---
license: other
library_name: mlx
base_model: OpenYourMind/Qwopus3.5-122B-A10B-Kimi-K2.6-destill-healed-abliterated
tags:
- mlx
- mtplx
- mtp
- speculative-decoding
- qwen
- qwen3
- qwen3.5
- moe
- abliterated
- uncensored
- dpo
- opus
- qwopus
- kimi
- kimi-k2
- multimodal
- vision
- 4-bit
pipeline_tag: image-text-to-text
---
## Support & Community
**☕ If these models are useful to you, consider supporting my work — it funds compute for more & larger abliterations.**

[**buymeacoffee.com/oym.kuato**](https://buymeacoffee.com/oym.kuato)
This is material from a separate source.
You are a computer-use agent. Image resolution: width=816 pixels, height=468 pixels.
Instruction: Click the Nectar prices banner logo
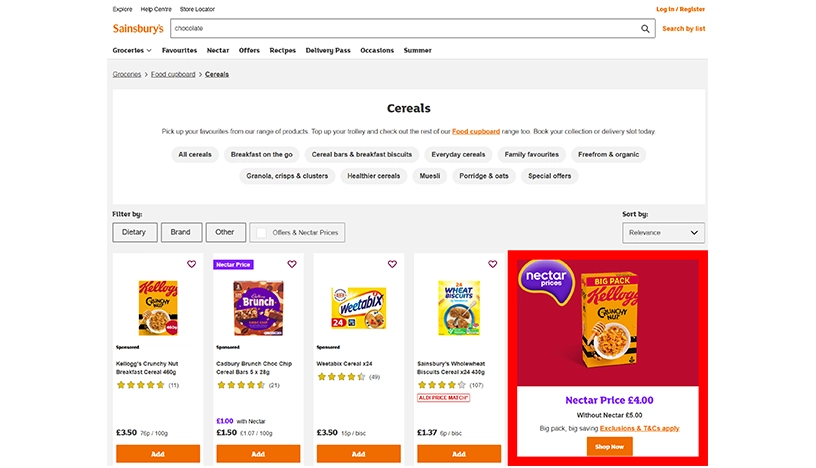[x=546, y=279]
💬 **Discord:** [discord.gg/rhUZY5GEZr](https://discord.gg/rhUZY5GEZr) · ₿ **Bitcoin:** `bc1qsvfduzj9fjs9fugpc52yver3f2g8fp7xjxecdv`
---
# Qwopus3.5-122B-A10B-Kimi-K2.6-destill-healed-abliterated — MTPLX 4-bit (MoE MTP head)
## Overview
This is the MLX **4-bit** build of [`OpenYourMind/Qwopus3.5-122B-A10B-Kimi-K2.6-destill-healed-abliterated`](https://huggingface.co/OpenYourMind/Qwopus3.5-122B-A10B-Kimi-K2.6-destill-healed-abliterated) **with the Qwen3.5 MoE Multi-Token-Prediction (MTP) head included**, packaged for **[MTPLX](https://github.com/youssofal/mtplx)** native MTP speculative decoding on Apple Silicon.
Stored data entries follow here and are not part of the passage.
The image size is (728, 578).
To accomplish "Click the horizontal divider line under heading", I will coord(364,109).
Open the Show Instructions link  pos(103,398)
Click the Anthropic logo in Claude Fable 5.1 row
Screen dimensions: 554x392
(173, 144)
The language/vision weights are byte-identical to the [`-MLX-4bit`](https://huggingface.co/OpenYourMind/Qwopus3.5-122B-A10B-Kimi-K2.6-destill-healed-abliterated-MLX-4bit) build. The only additions are the MTP head (`mtp.safetensors`, **BF16**, 4.7 GB) and a `config.json` pointer (`mlx_lm_extra_tensors.mtp_file`). That sidecar is ignored by plain `mlx-lm`/`mlx-vlm`, so this folder still loads as an ordinary MLX model — but with MTPLX it also drives speculative decoding.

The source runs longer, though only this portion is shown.